# [Text to read]
══════════════════════════════

# New World - First ever tank



## Crude (Nov 8, 2011)

Would love to see a close up shot now that the water has all cleared up. Looks great. Any plans for stocking?

Bump: I take it back, got some great close-ups in your video.

Bump: I take it back, got some great close-ups in your video.


----------



## Pompiduk (Apr 21, 2020)

Yes the water cleared pretty much around day 2-3. Now there is still some colour from the wood and dirt that is only visible when lights are off, but that doesn't bother me so much. It gives my jungle kind of a charm haha. Regarding livestock, just few shrimps and 3-4 fish (still thinking what)...


----------



## forksnbolts (Jan 8, 2020)

Looks like you are off to a good start.


----------



## Pompiduk (Apr 21, 2020)

forksnbolts said:


> Looks like you are off to a good start.


Sorry for the late reply.

Yes I am off to a good start, I even got the *episode 1 out on my Youtube channel* 3 weeks ago, and *episode 2 will be out on Sunday*...


----------



## Pompiduk (Apr 21, 2020)

Ladies and gents Episode 2 is out, enjoy


----------



## DaveKS (Apr 2, 2019)

Great video, healthy plants and inhabitants. Snail and shrimp poop = bio gold. Your pruning/thinning technique and knowing how to adjust flow/position through bar position to optimize tank is excellent.


----------



## LittleBee (Apr 11, 2012)

What a beautiful tank! Wonderful job!!


----------



## Pompiduk (Apr 21, 2020)

DaveKS said:


> Great video, healthy plants and inhabitants. Snail and shrimp poop = bio gold. Your pruning/thinning technique and knowing how to adjust flow/position through bar position to optimize tank is excellent.



Well for sure is bio gold haha, my fish is arriving today plus two more shrimps and that should be it, it is enough for 8 gallon tank.


----------



## Pompiduk (Apr 21, 2020)

and he is finally here...photo is in attachment, and no he is not black haha its just that the background was so bright


----------



## Pompiduk (Apr 21, 2020)

he is adjusting good to the new aquarium, it took him almost 5 days and what really helped was adding a lot of cattapa leaves extract that i boiled from leaves, that really relaxed him and he is a different fish now...just a few photos from last night


----------



## Pompiduk (Apr 21, 2020)

Ladies and gents new episode is out. Enjoy



Together with this nano aquarium series I have started preparing and I hope I will start recording in few days a new series. Its a top secret for now, and I hope trailer for the new series will be out in 10-15 days.


----------



## Pompiduk (Apr 21, 2020)

══════════════════════════════

# [Extracted entries]
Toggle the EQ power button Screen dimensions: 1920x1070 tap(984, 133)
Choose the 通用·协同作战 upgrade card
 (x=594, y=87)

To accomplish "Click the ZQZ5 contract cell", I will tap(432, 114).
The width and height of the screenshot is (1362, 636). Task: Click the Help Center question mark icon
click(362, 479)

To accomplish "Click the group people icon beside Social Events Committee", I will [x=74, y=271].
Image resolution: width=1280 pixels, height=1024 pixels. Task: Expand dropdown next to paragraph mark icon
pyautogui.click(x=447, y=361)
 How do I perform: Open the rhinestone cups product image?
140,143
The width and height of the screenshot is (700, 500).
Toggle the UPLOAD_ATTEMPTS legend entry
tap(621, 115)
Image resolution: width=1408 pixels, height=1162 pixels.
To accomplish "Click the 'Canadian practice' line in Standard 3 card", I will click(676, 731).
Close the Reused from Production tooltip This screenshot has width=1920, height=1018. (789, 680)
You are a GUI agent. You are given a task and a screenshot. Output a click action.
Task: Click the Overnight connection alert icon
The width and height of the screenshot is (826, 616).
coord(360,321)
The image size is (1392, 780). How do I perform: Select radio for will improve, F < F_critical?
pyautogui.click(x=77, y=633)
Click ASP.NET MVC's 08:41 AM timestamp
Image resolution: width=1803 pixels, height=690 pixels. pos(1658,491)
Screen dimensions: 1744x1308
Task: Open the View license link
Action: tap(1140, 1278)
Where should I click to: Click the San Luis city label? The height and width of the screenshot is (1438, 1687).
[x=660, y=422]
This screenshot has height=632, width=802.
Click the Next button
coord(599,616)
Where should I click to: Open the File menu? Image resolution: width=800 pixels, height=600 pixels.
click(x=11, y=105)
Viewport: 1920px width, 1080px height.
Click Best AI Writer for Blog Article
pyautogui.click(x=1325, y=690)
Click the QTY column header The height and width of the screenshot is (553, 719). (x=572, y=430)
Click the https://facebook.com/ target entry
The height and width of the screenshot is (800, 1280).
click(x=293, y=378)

══════════════════════════════

# [Problems and tasks]
A: Return everything in the aquarium thread from "Yes the water" down to "(still thinking what)...", copied word for word.
B: Using the aquarium thread, mark each statement yes or no, and back each answer with the deciding words quoted from the thread: (i) The water cleared up around day 2 or 3. (ii) The tank holds 8 gallons. (iii) The new fish took about two days to adjust to the aquarium.

# [Exercise responses]
A:
Yes the water cleared pretty much around day 2-3. Now there is still some colour from the wood and dirt that is only visible when lights are off, but that doesn't bother me so much. It gives my jungle kind of a charm haha. Regarding livestock, just few shrimps and 3-4 fish (still thinking what)...

B:
(i) Yes: "Yes the water cleared pretty much around day 2-3."
(ii) Yes: "it is enough for 8 gallon tank."
(iii) No: "it took him almost 5 days"